Я боролась только с одним — желанием пойти и просто удушить ее собственными руками. Останавливало понимание, что за мной последует Елизавета, то есть сначала казнят меня, а потом Рыжую. И вот тогда костры запылают по всей Англии, как это было в Испании. Нет, мы должны выжить, перехитрить всех и выжить, а Мария — сдохнуть! Мне даже не было бы ее жаль, больше никакими трудностями жизни и характера я ее не оправдывала. Королева, отправлявшая на костер женщин и детей, не имела права ни на жизнь, ни на добрую память, не имела права на оправдание.

Ее епископы, словно соревнуясь, выискивали и выискивали еретиков, норовя выслужиться, показать свое рвение.

Вообще за время правления Марии Кровавой было сожжено около трехсот человек, из них сто — женщины и дети, даже маленькие. Если ребенок — вместилище еретической души, это вместилище должно быть уничтожено. Браво, Мария Кровавая, верно тебя назвали!

Народ ответил слухами о том, что король Эдуард в действительности не умер, что он вот-вот вернется и станет править справедливо, не то что нынешняя королева со своими испанцами. Выкорчевать слухи не удавалось, испанцев ненавидели с каждым днем все больше. Начались стычки даже среди придворных. Испанцы из окружения Филиппа не могли сделать и шагу за пределы дворца без охраны, рискуя быть попросту убитыми.

Ближе ко времени родов появились слухи, подтвердившие мои подозрения, что королева никого не родит, а за своего ребенка выдаст чьего-то другого.


Но мне уже было все равно, я больше не могла находиться вблизи королевы, у которой руки по локоть в крови, просто не могла! Решив уехать в имение Елизаветы и получив на это разрешение королевы, в последний вечер я отправилась навестить приятельницу, понимая, что долго ее не увижу. Сопровождал меня только конюх Уильям, сидевший на облучке кареты. Опасно, конечно, но невыносимая апатия притупила даже такое чувство.

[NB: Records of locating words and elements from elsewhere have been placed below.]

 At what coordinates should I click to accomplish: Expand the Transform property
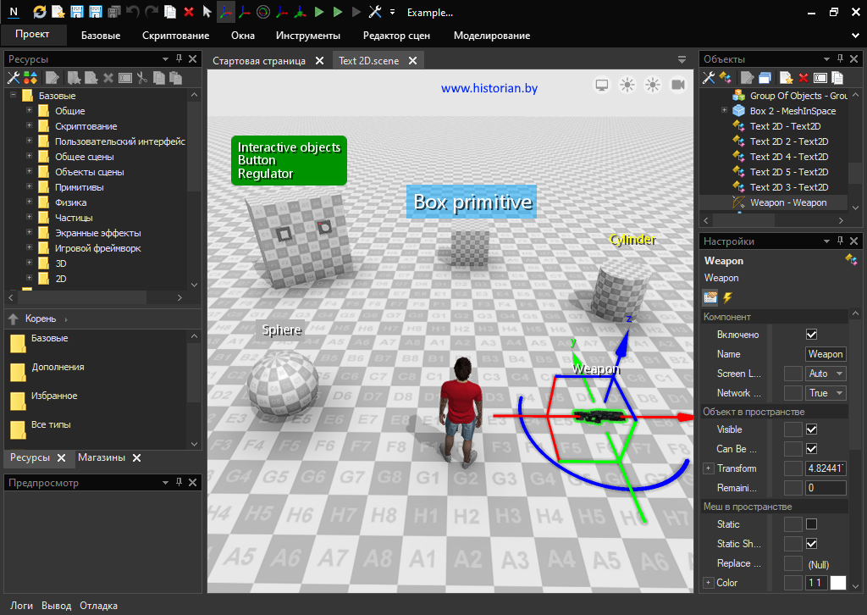[x=708, y=468]
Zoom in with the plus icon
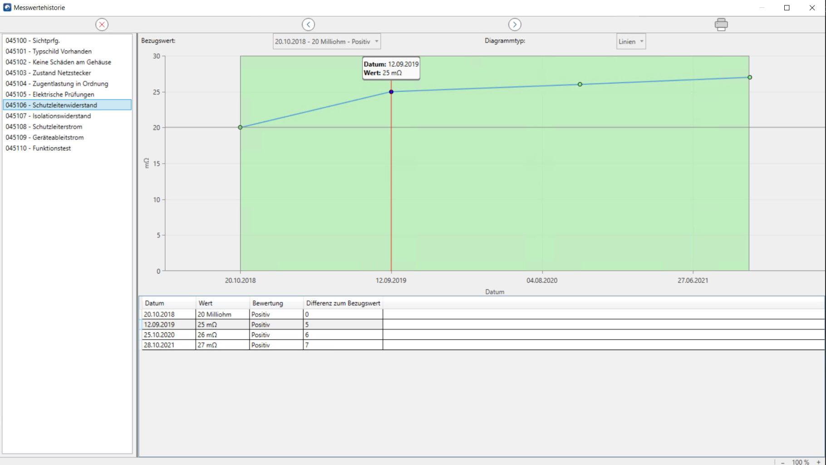Screen dimensions: 826x465 click(818, 462)
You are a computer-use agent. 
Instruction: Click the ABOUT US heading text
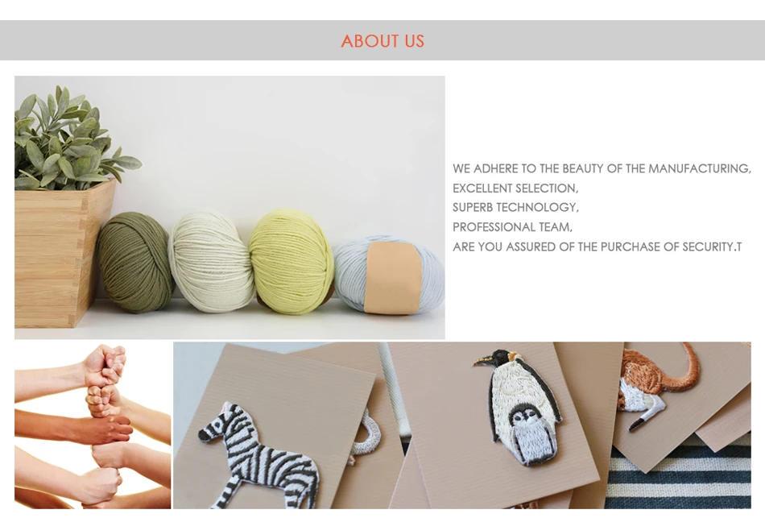383,41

На душе было неимоверно погано, ветер разносил запах костров, которых в тот день было устроено два. Снова горели еретики, снова среди них были женщины и дети… Вряд ли они даже понимали, за что подвергаются столь жестокой казни, просто жили как их учили с детства, молились и не желали ничего менять. За что и поплатились.

Мы уже возвращались обратно, когда недалеко от дома карета вдруг резко остановилась. Неужели все-таки напали? Мне было все равно, приятельница, к которой я ездила, оказалась свидетельницей сожжения, она весь вечер рыдала, проклиная непонятно кого: то ли еретиков, из-за которых приходится смотреть на такое, то ли их палачей, то ли тех и других вместе взятых. Я окончательно расстроилась, хотелось одного — домой, причем не в свой лондонский дом, а вообще домой. Ну его, это Возрождение! Какое к черту Возрождение?! Что у них возрождается, если детей сжигают?